Quoted passage:
For decades, the bachelor’s degree has served as a proxy for employability for many middle- and high-wage jobs, effectively screening workers who are skilled through alternative routes (“STARs”) out of key economic mobility opportunities. Now, with the enhanced technological capabilities of generative AI, we can do better. We have the opportunity to replace that blunt proxy with something far more precise: a dynamic assessment of the actual skills of our workforce, as well as a better understanding of how workers acquire and deploy them in real time. Used this way, AI could just as well stand for “amplified intention.” If applied equitably and transparently, AI can help shift hiring systems from exclusion to inclusion—redefining opportunity in the 21st century labor market.  

Wires crossed: Understanding the broken labor market  

Before we assess how AI can change the world of work for the better, we must first examine the forces that led to today’s broken labor market. Today, over 70 million STARs form the backbone of the U.S. workforce. STARs were once the drivers and beneficiaries of a tremendous surge in upward economic mobility in the decades following World War II. However, in the early 2000s, upward mobility stalled, with deleterious effects on talent pipelines, family incomes, and the broader contract with the American working class. Much of this decline was the result of companies responding to changing technologies with talent management practices that had unintended and often unacknowledged consequences.

Activities:
- a) In the labor market passage, what are all the things that stalled upward mobility had deleterious effects on?
- b) Write the next paragraph of the labor market passage, picking up after its final sentence.
The records that follow are not needed for anything here.

Information given:
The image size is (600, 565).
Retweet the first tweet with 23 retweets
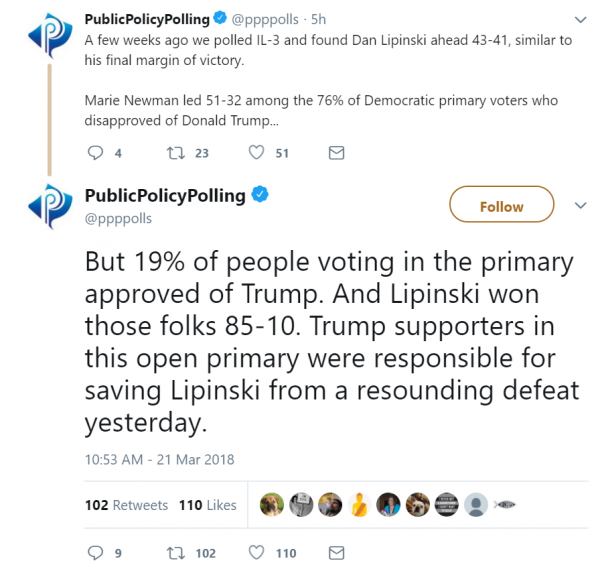pyautogui.click(x=176, y=153)
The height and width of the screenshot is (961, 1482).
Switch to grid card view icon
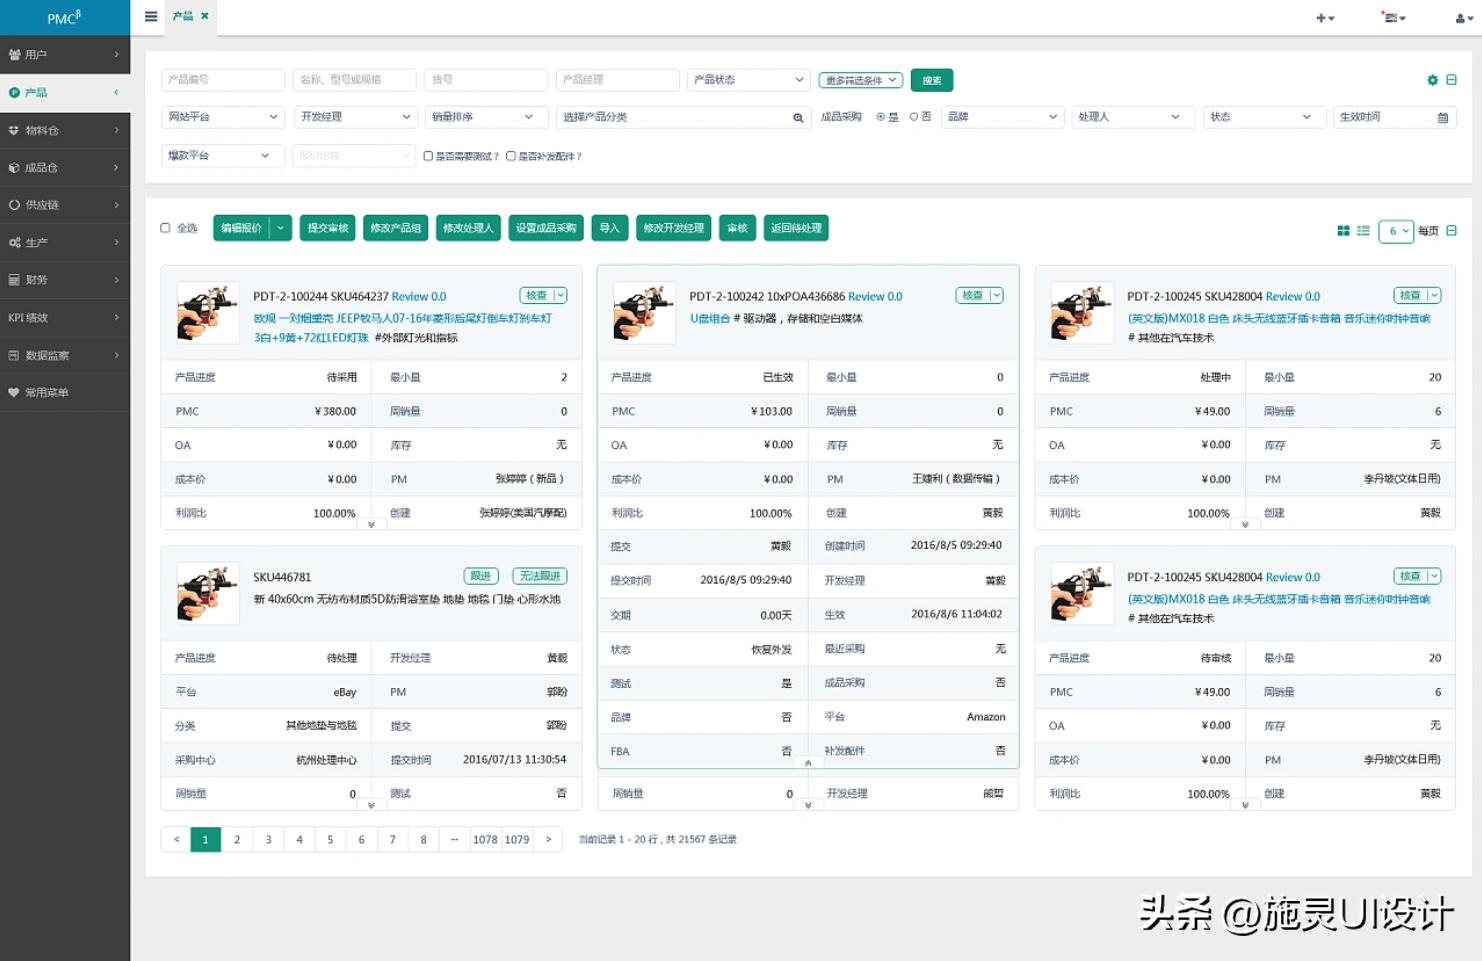point(1343,231)
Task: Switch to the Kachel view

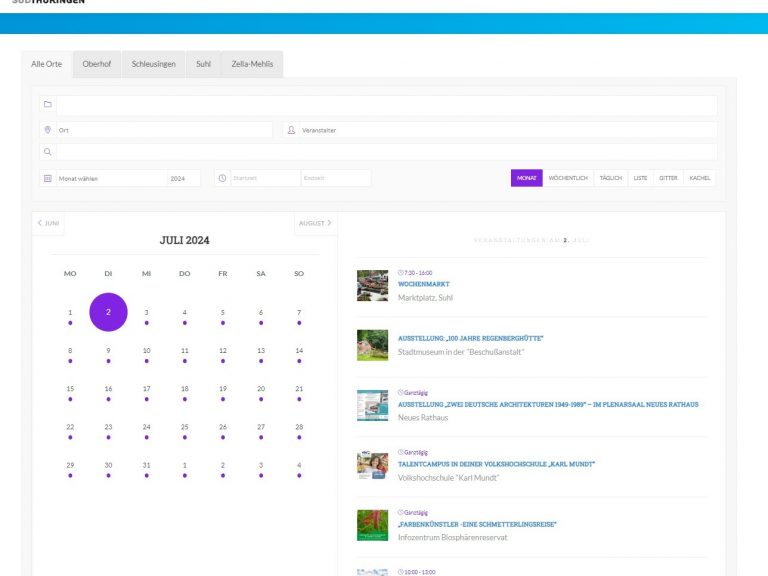Action: pyautogui.click(x=700, y=178)
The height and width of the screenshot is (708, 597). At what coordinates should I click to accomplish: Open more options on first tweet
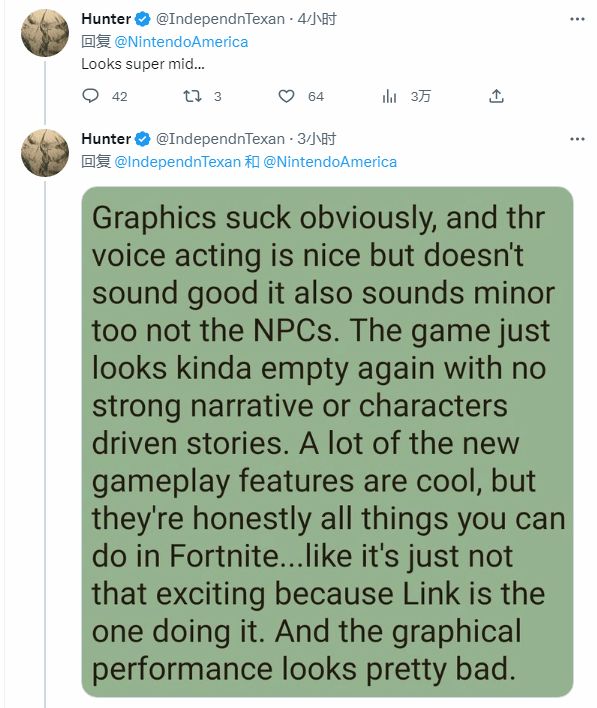(x=577, y=19)
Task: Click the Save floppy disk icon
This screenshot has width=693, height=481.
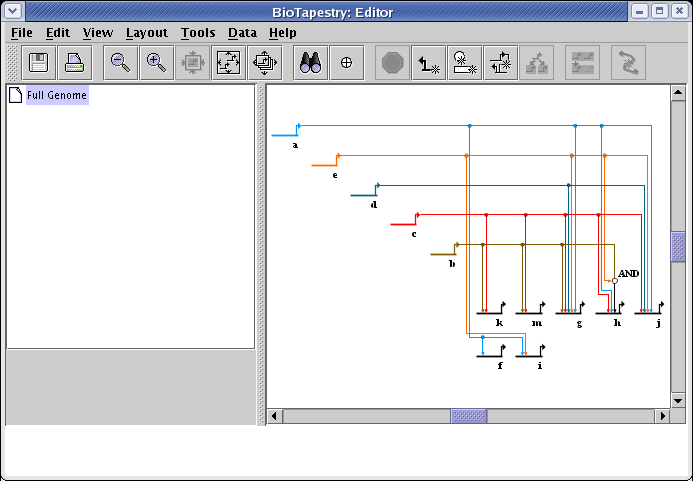Action: (39, 63)
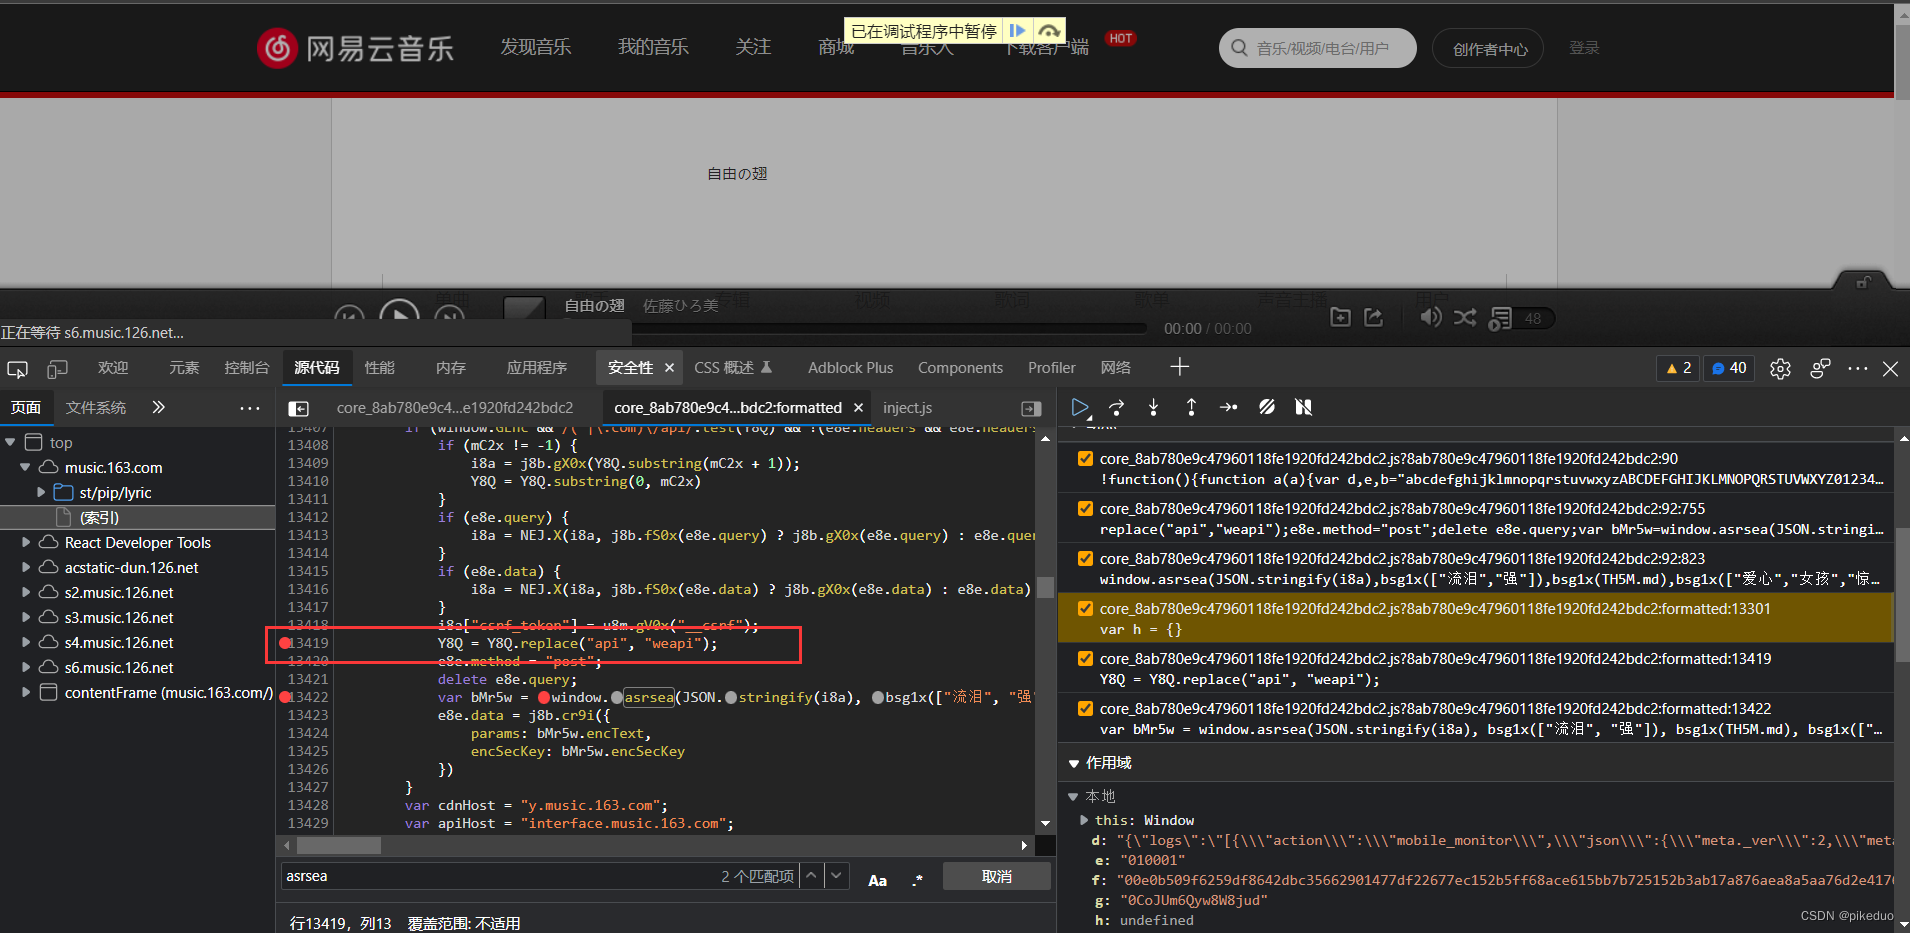Open the inject.js source tab
Screen dimensions: 1910x933
click(907, 408)
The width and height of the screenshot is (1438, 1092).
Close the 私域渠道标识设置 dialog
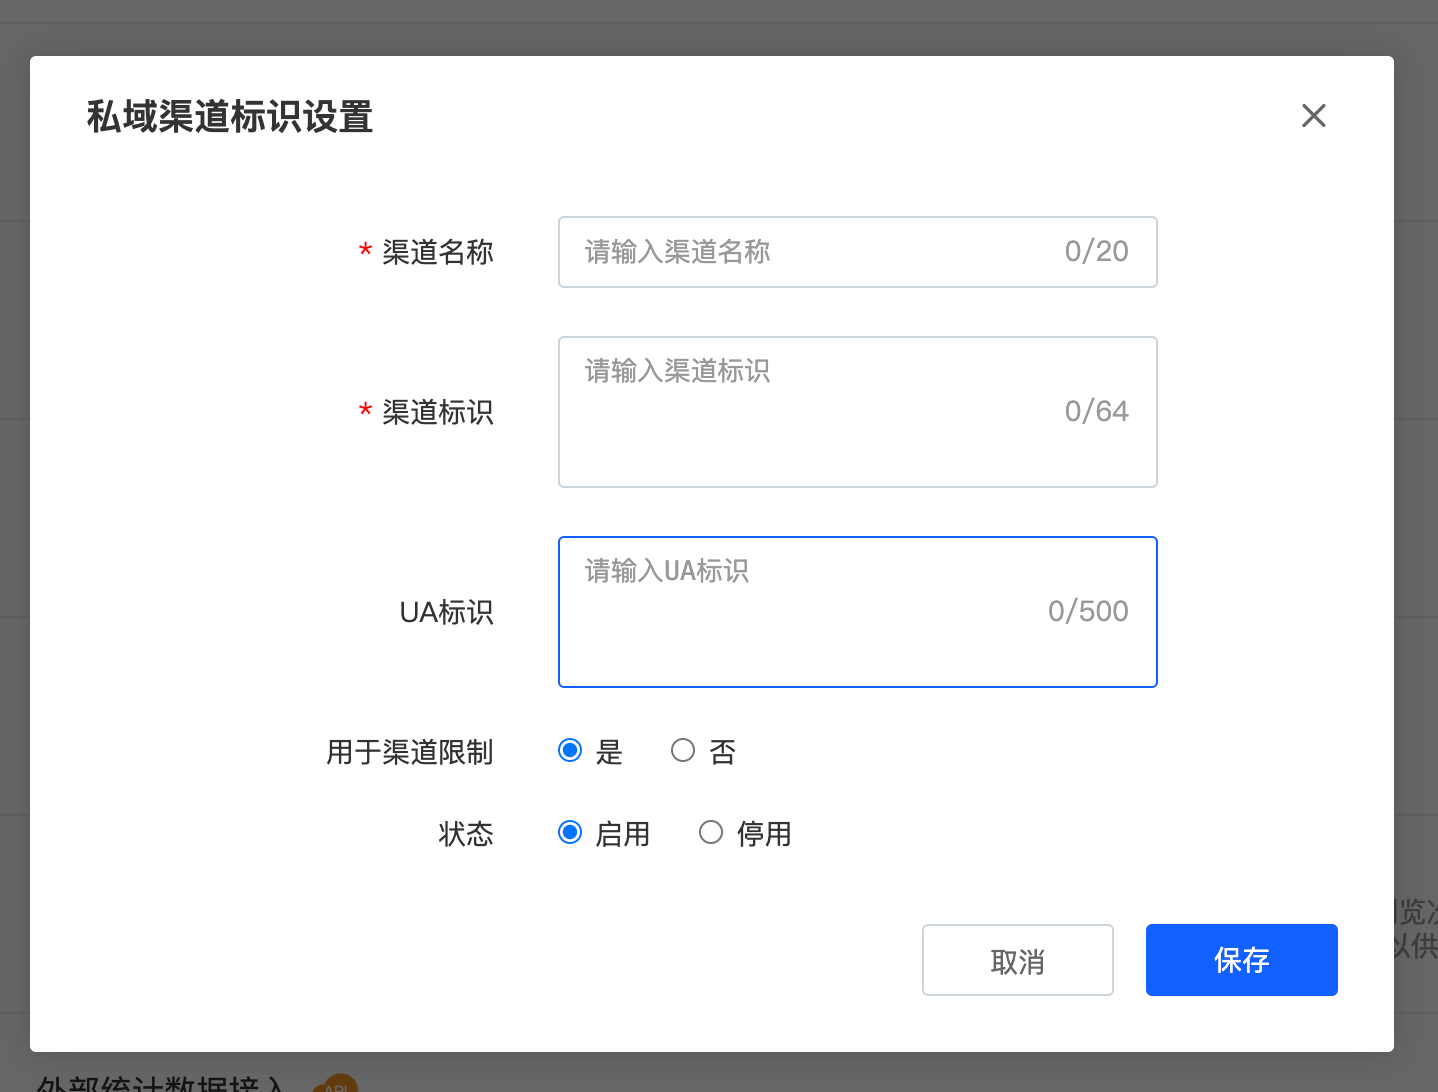tap(1313, 116)
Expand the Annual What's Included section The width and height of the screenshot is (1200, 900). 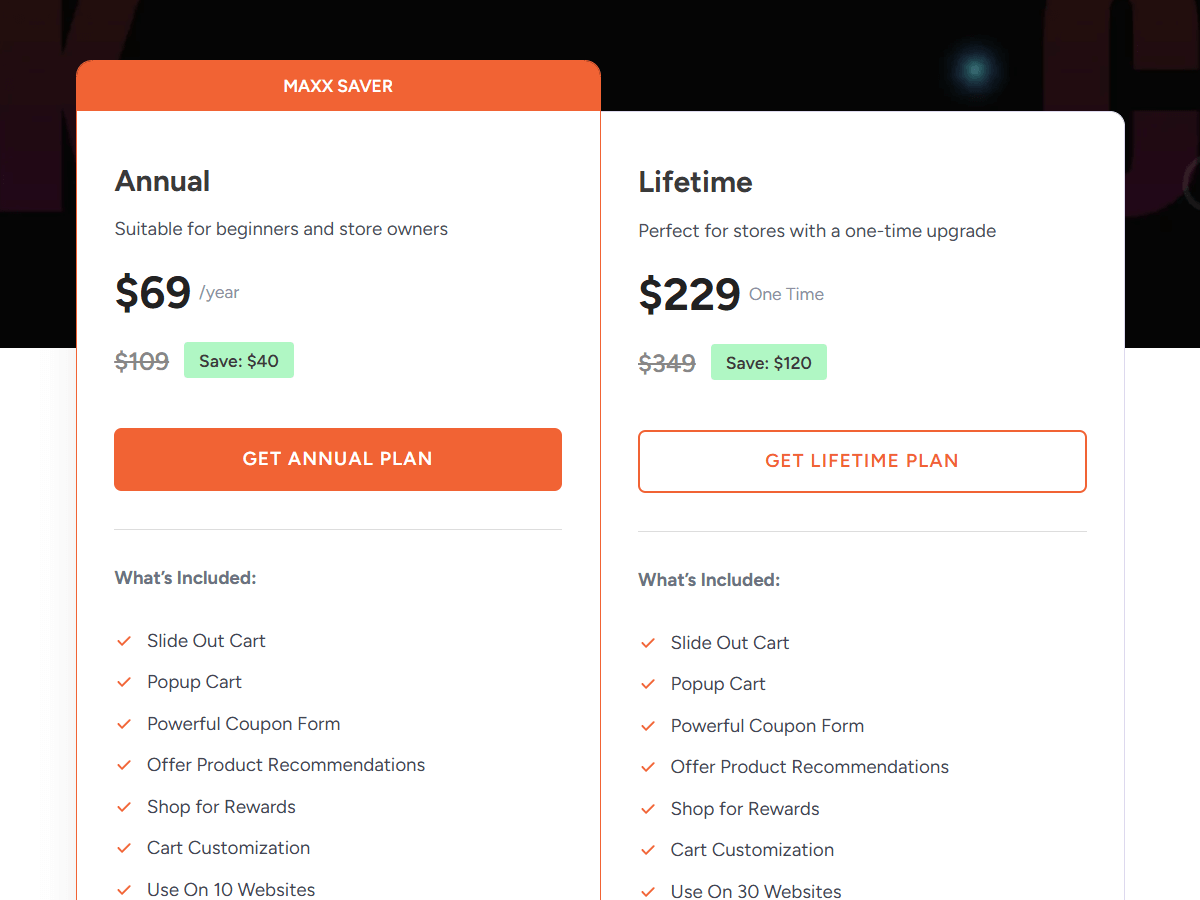coord(185,577)
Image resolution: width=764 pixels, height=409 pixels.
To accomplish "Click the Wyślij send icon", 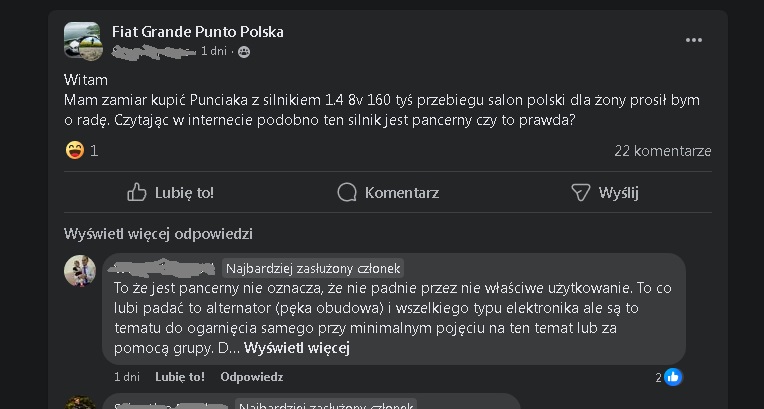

Results for the exercise:
- a) Talent pipelines, family incomes, and the broader contract with the American working class.

- b)
In Opportunity@Work’s recently published “State of the Paper Ceiling” report, we explain that between 2000 and 2019, a “paper ceiling”—invisible barriers such as degree screens, biased algorithms, stereotyping, and exclusive professional networking—caused STARs to lose access to almost 7.5 million jobs that had traditionally provided pathways to upward mobility. This happened despite the fact that over 30 million STARs demonstrated skills for higher-wage jobs, as employers changed core business practices and began to rely on flawed algorithms to sort through applications and identify and evaluate talent.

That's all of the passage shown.